Tracing the Boundaries of Motivated Reasoning: How Deliberative Minipublics Can Improve Voter Knowledge
Kristinn Már & John Gastil
Political Psychology, forthcoming

Abstract:
A large body of work shows that reasoning motivated by partisan cues and prior attitudes leads to unreflective decisions and disparities in empirical beliefs across groups. Surprisingly little research, however, has tested the limits of motivated reasoning. We argue that the publicly circulated findings of deliberative minipublics can spark a more reflective motivation in voters when these bodies provide policy‐relevant factual information. To test that proposition, we conducted a survey experiment using information generated by one such minipublic during an election. Results showed that exposure to the minipublic's findings improved the accuracy of voters' empirical beliefs regarding a ballot proposition on the regulation of genetically modified seeds. This treatment effect transcended voters' partisan identities and prior environmental attitudes. In some instances, the respondents showing the greatest knowledge gains were those who a directional motivated‐reasoning account would have expected to resist the treatment most effectively, owing to party identity or prior attitudes.

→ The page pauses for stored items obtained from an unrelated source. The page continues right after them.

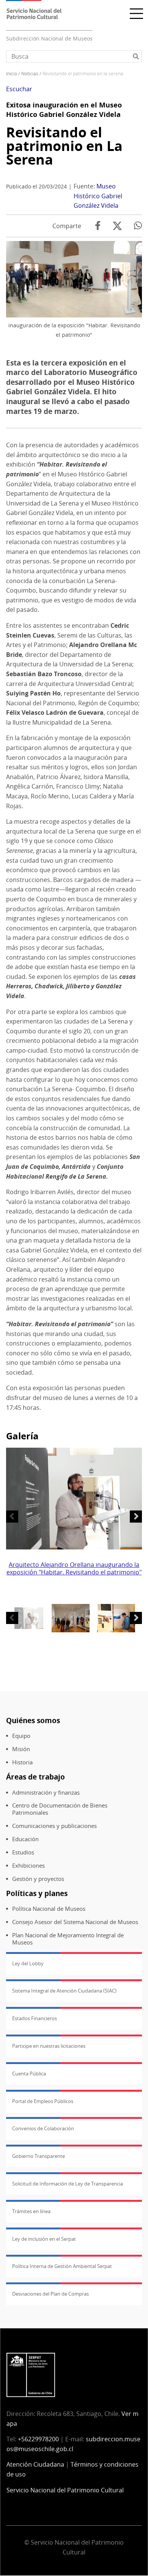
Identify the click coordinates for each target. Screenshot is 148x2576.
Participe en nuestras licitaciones (48, 2045)
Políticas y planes (37, 1893)
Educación (25, 1839)
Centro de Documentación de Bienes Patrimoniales (59, 1809)
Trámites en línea (31, 2211)
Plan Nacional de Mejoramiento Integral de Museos (68, 1939)
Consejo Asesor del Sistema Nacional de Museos (75, 1922)
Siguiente (136, 1516)
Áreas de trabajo (35, 1776)
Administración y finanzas (46, 1792)
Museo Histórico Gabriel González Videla (98, 196)
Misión (21, 1749)
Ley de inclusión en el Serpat (44, 2238)
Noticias (29, 73)
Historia (22, 1762)
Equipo (21, 1735)
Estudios (23, 1852)
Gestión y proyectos (38, 1878)
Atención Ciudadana (35, 2464)
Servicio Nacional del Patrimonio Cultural (65, 2490)
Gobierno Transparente (38, 2156)
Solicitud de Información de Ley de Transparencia (67, 2183)
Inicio (11, 73)
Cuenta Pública (29, 2073)
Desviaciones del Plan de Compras (50, 2293)
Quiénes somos (33, 1720)
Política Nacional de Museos (48, 1908)
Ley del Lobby (28, 1963)
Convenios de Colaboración (43, 2128)
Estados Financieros (34, 2018)
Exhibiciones (28, 1865)
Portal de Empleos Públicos (42, 2101)
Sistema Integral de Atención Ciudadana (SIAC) (64, 1990)
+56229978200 (38, 2439)
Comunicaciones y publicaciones (54, 1825)
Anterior (12, 1516)
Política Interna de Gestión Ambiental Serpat (62, 2266)
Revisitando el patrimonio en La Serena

Do Negatively Framed Messages Motivate Political Participation? Evidence From Four Field Experiments
Christopher Mann, Kevin Arceneaux & David Nickerson
American Politics Research, forthcoming

Abstract:
A multitude of laboratory experiments show that subtle shifts in framing can induce individuals to participate in political activity. Using four randomized field experiments, we tested whether exposure to messages framing public policy proposals negatively increased political action relative to exposure to messages framing the proposal positively. Three experiments use a type of political participation novel to the field experiments literature: phone calls recruiting people to contact elected officials. Contrary to expectations from prior laboratory experiments on intention to participate in collective action in politics, we find scant evidence that messages framed negatively about the policy returns from participation are more effective than messages framed positively about the policy returns from participation at motivating real-world political behavior.


Interest Groups on the Inside: The Governance of Public Pension Funds
Sarah Anzia & Terry Moe
Perspectives on Politics, forthcoming

Abstract:
New scholarship in American politics argues that interest groups should be brought back to the center of the field. We attempt to further that agenda by exploring an aspect of group influence that has been little studied: the role interest groups play on the inside of government as official participants in bureaucratic decision-making. The challenges for research are formidable, but a fuller understanding of group influence in American politics requires that they be taken on. Here we carry out an exploratory analysis that focuses on the bureaucratic boards that govern public pensions. These are governance structures of enormous financial consequence for state governments, public workers, and taxpayers. They also make decisions that are quantitative (and comparable) in nature, and they usually grant official policymaking authority to a key interest group: public employees and their unions. Our analysis suggests that these “interest groups on the inside” do have influence — in ways that weaken effective government. Going forward, scholars should devote greater attention to how insider roles vary across agencies and groups, how groups exercise influence in these ways, how different governance structures shape their policy effects, and what it all means for our understanding of interest groups in American politics.